What sets the brand apart from the competition?
Product-wise, our shell principle and fabric choices characterize the way we work. We don’t believe in boots with a heavy lining as we want customers to be able to regulate their temperature with the help of socks, meaning the boots dry very quickly. Our clothing collections are built in the same layer-friendly way, using different performance materials to create the ultimate hiker wardrobe.
The boots, to mention one category, are both functional and distinctive-looking. How do you strike a balance between aesthetics and function?
Function drives the aesthetic and we’re talking style rather than fashion. The look has to be timeless – our mindset when working on new styles is that they should be attractive and practical enough to become future classics.
You recently challenged the apparel system by introducing a one-a-year collection drop. Tell us about this strategy and how it has benefited you so far.
We decided to do our bit in trying to slow down the speed of the industry creating and presenting one collection a year only.
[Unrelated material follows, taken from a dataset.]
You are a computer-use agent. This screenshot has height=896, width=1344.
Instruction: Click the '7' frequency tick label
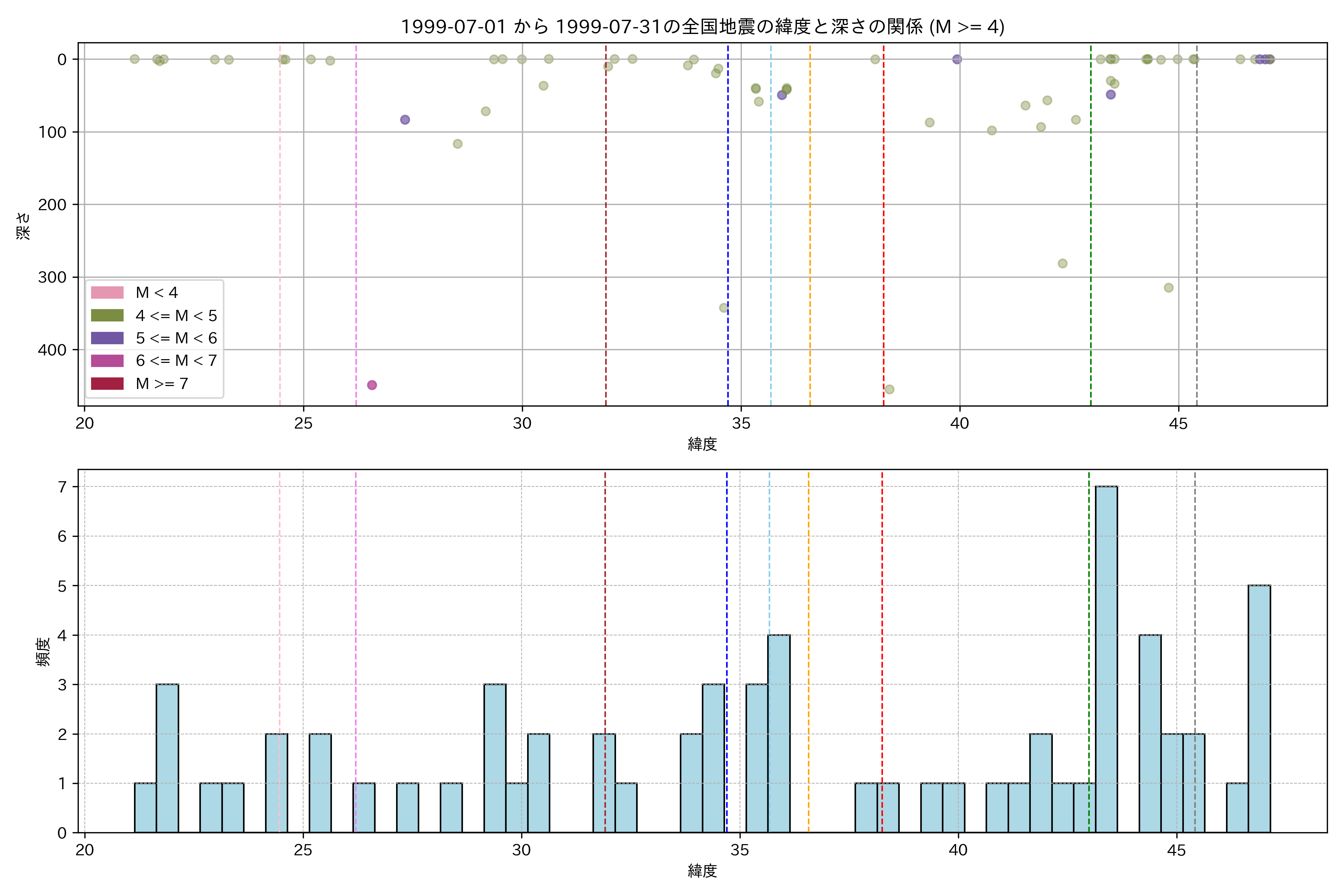(x=62, y=487)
Why not develop products that we’ve worked through and tested thoroughly and present it all in one go? This way, we’re able to focus more deeply on the product and get a better balance between winter and summer wares, which consumers often like to consider at the same time, particularly when it comes to outdoor gear.
Moreover, it results in fewer products and we’re able to work more extensively with carry-over products. Sales-wise, it’s hugely beneficial as it allows us to plan the collection much further ahead. And this trickles down the chain – our wholesale partners are able to give their store staff much better training. On a practical level, the new system requires less travelling, which makes business greener.
What other steps are you taking to make Lundhags more sustainable?
We continuously develop our signature weaves to be more sustainable, using organic cotton and recycled polyester. The aim is to use these types of sustainable fibres throughout the whole product range, not only portions of it – and we’re making good progress. Some of our boots are still made in the factory in Järpen, and customers are free to bring in their old pairs to be repaired for a fair price. We’ve had customers coming in with boots they bought 20 years ago, and we’re able to take them apart and add new sections if need be – the word “disposable” is not part of the Lundhags vocabulary.
Any news on the product front for 2018?
We’ll be introducing a new backpack series, including small daypacks and large trekking packs. They’re made of performance material crafted from recycled polyester and organic cotton. The same type of material, LPC (Lundhags Poly Cotton), is also used for our popular pant range. Also, we’ve refined the logo and will apply a subtle sigil to our products for 2018.
You recently collaborated with Sami-inspired denim brand Sarva. How did this collab come about?
We met a likeminded soul in Sarva – they share our sustainable values and love of craft, so the partnership came about organically. We wouldn’t strike up collaborations for the sake of it, but we’re very happy with the boots we’ve created together with Sarva.
You have two stores in Sweden currently. Any plans to open further shops?
Our two stores are doing really well. We have no plans as yet to open further stores as we’re currently pushing the e-commerce side of the business, while nurturing our wholesale network.
Which are your strongest markets aside from Sweden and Norway? Do you have your eye on any new territories – if so, what makes these particularly Lundhags-friendly?
We’re seeing very strong growth in Germany. It’s our third most important market following Sweden and Norway. We’re eyeing a few new territories, including the UK – it has clear Lundhags potential so we hope to enter it soon.